EXTRACT PROVIDED section start

Posted: Wed Apr 16, 2008 12:03 pm
by ian.stewart
heres a question Im ponderng over at the moment,
I was offered some Titanium Valves last week about the right size for my engine, all brand new dogs danglies etc, The reason I have been offered these is due to the present owner not too keen on using toxic materials for valve guides and seats, meaning Berylium Bronze, are there any less toxic materials that can be used for this purpose, I know it would be a lot of work and probably mean building up my spare heads to take these valves but its sounding like a viable project if only I can get sensible seats and guides, I have been told I can use spheroidal [sp] cast iron for guides, but I dint fancy cast iron seats,
Any sugestions lads.
Ian

Posted: Wed Apr 16, 2008 4:20 pm
by kiwicar
Hi Ian
From what I researched a while ago the only suitable material for seats is berilium bronze, however What I also found is that seats made of this stuff can be obtained in a far more finished state, you then have to buy partially finnished guides (can be in Iron as you state) and you bore the guide out and do the seat with one tool, result is you do less of the finish on the seat and create less nasty berilium bronze swarf. If you do go this root you will need good extraction for the swarf, a mask, over suite glasses and surgical gloves. If it were me I would do any work in a closed box with extraction and filtering, not impossable to rig up at home but you really want avoid any contact with the swarf.
Mike
Posted: Wed Apr 16, 2008 4:47 pm
by stevieturbo
If your current valvetrain is working......then what benefit will Titanium valves offer you ?
Posted: Wed Apr 16, 2008 7:12 pm
by ian.stewart
Unfortunatly my valvetrain needs changing due to the cam sproket failure last year, So I am realy just thinking out loud, Lighter valve train, les spring loadings needed, less friction =more power, plus with lighter valve gear, I can run a far more aggressive ramp on the cam which is also fubared and I need to get remade, or just get an new one
Posted: Thu Apr 17, 2008 1:13 pm
by kiwicar
Hi Ian
Are you on a roller cam or a flat tappet? because I think the main gains are with a roller set up. the lobe ramp on a flat tappet cam I believe is mostly limited by the tappet contact point moving too far off to the side and increasing the side loading on the tappet in the bore too far . you would be able to rev it further, but I am not sure you will be able to hit it with a steeper ramp without going to a roller tappet and cam.
I must confess if had the offer of a set of new titanium valves in the right size I would not be able to resist. I would also have to go roller cam (I have already gone roller cam without Titanium valves so I supose that is stating the blindingly obvious)

EXTRACT PROVIDED section end

- COMPLETE THE FOLLOWING:
[1] In the titanium valve thread, replace "flat tappet" with "solid lifter" in the part that opens with the words containing "Posted: Wed Apr 16, 2008 7:12" and closes with "tappet and cam.".
[2] Does each statement agree with the titanium valve thread? Answer yes or no, and quote the words that decide it.
(a) The titanium valves Ian was offered are brand new.
(b) kiwicar says cast iron is a suitable material for valve seats.
(c) kiwicar has already switched to a roller cam.

EXERCISE DATA section start

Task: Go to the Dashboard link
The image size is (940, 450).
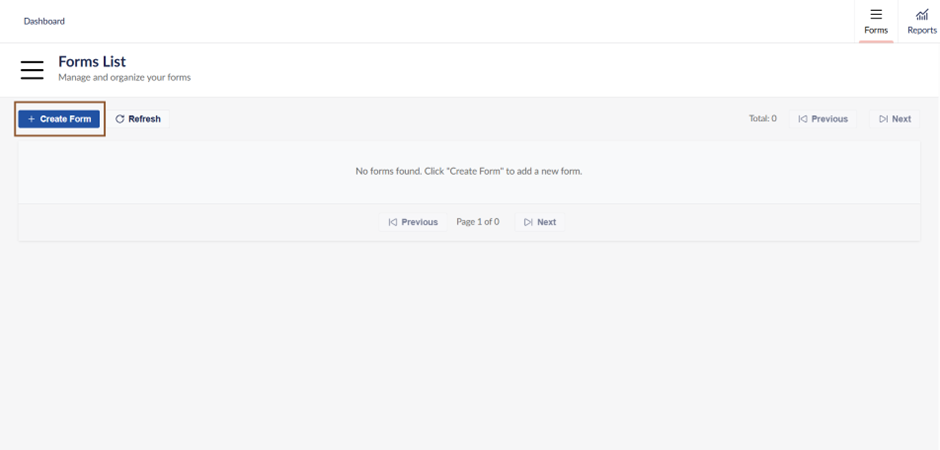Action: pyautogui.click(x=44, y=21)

EXERCISE DATA section end
EXERCISE DATA section start

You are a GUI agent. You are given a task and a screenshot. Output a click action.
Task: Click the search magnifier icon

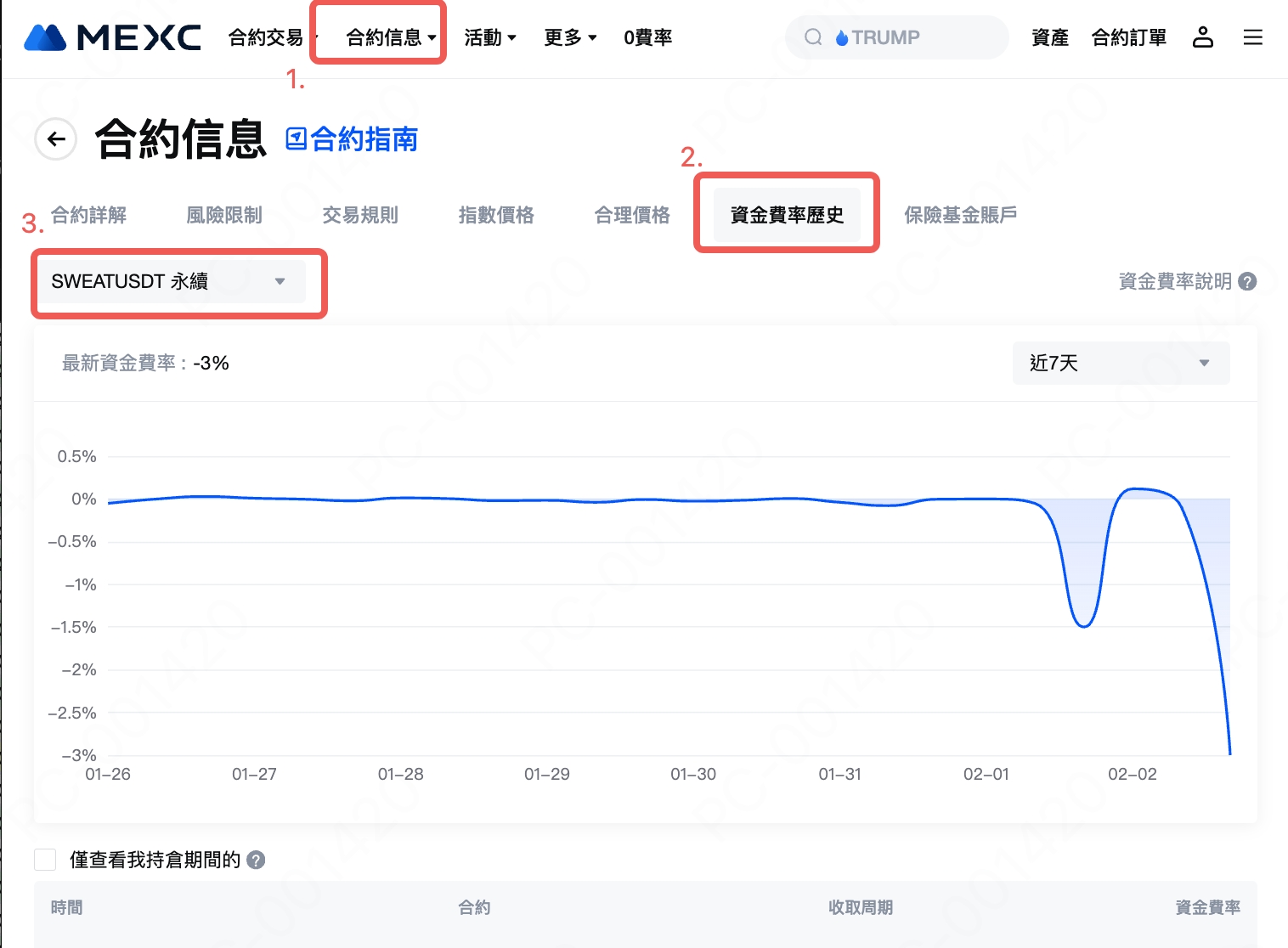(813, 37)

EXERCISE DATA section end
EXERCISE DATA section start

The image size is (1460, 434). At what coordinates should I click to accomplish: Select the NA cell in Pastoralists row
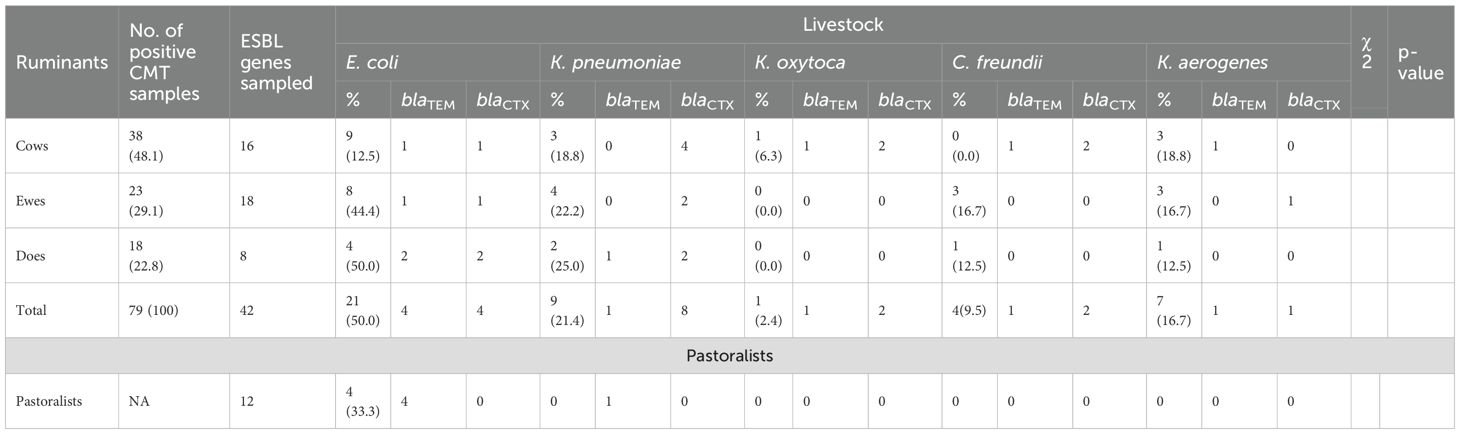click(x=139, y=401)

EXERCISE DATA section end

- PROBLEM SOLUTIONS:
[1]
Posted: Wed Apr 16, 2008 7:12 pm
by ian.stewart
Unfortunatly my valvetrain needs changing due to the cam sproket failure last year, So I am realy just thinking out loud, Lighter valve train, les spring loadings needed, less friction =more power, plus with lighter valve gear, I can run a far more aggressive ramp on the cam which is also fubared and I need to get remade, or just get an new one
Posted: Thu Apr 17, 2008 1:13 pm
by kiwicar
Hi Ian
Are you on a roller cam or a solid lifter? because I think the main gains are with a roller set up. the lobe ramp on a solid lifter cam I believe is mostly limited by the tappet contact point moving too far off to the side and increasing the side loading on the tappet in the bore too far . you would be able to rev it further, but I am not sure you will be able to hit it with a steeper ramp without going to a roller tappet and cam.

[2]
(a) Yes: "all brand new dogs danglies etc"
(b) No: "the only suitable material for seats is berilium bronze"
(c) Yes: "I have already gone roller cam without Titanium valves"